Survivin Expression in Brain Tumors: Relevance of Apoptosis and Histological Malignancy.
- Author:
Choong Hyun KIM
1
;
Jin Hwan CHEONG
;
Koang Hum BAK
;
Jae Min KIM
;
Yong KO
;
Suck Jun OH
Author Information
1. Department of Neurosurgery, College of Medicine, Hanyang University, Guri Hospital, Guri, Korea. kch5142@hanyang.ac.kr
- Publication Type:Original Article
- Keywords:
Microtubule-associated proteins(survivin);
Apoptosis;
Brain neoplasms
- MeSH:
Apoptosis*;
Blotting, Western;
Brain Neoplasms*;
Brain*;
Classification;
DNA Fragmentation;
Humans;
Inhibitor of Apoptosis Proteins;
World Health
- From:Journal of Korean Neurosurgical Society
2003;33(6):540-544
- CountryRepublic of Korea
- Language:Korean
-
Abstract:
OBJECTIVE: Survivin is one of the inhibitor of apoptosis protein family proteins, which inhibits apoptosis through pathway different from that involving the Bcl-2 family.
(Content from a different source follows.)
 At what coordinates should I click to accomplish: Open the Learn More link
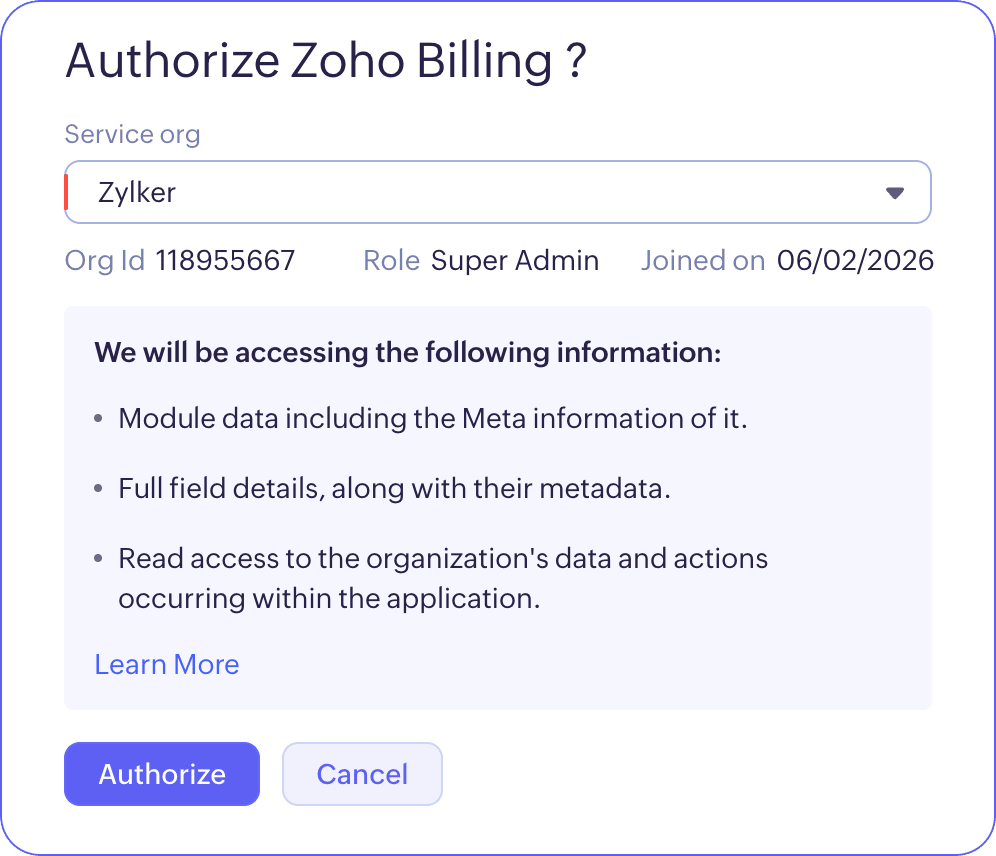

Overexpression of survivin has been reported in the most common human cancers. The purpose of this study is to investigate survivin expression and its relevance to histological malignancy and apoptosis of brain tumors. METHODS: Seventy-eight consecutive patients with brain tumor, who underwent operation, were included in this study. Pathological types of brain tumor were classified by World Health Organizaton classification. Survivin expression was detected by Western blot analysis and apoptosis was examined by DNA fragmentation. RESULTS: Survivin was expressed in 32(41.0%) of 78 patients with brain tumor and apoptosis was detected in 14(21.9%) patients. Histological malignancy of brain tumors was not correlated with survivin expression or apoptosis(p>0.05). However, survivin-positive tumors were strongly associated with anti-apoptosis(p=0.000) and apoptosis was significantly relevant to survivin-negative tumors(p=0.006). CONCLUSION: These results suggest that survivin expression is strongly related to the apoptosis of brain tumors, but not associated with biological malignancy. Therefore, survivin may be a potential target for brain tumor therapy based on apoptosis.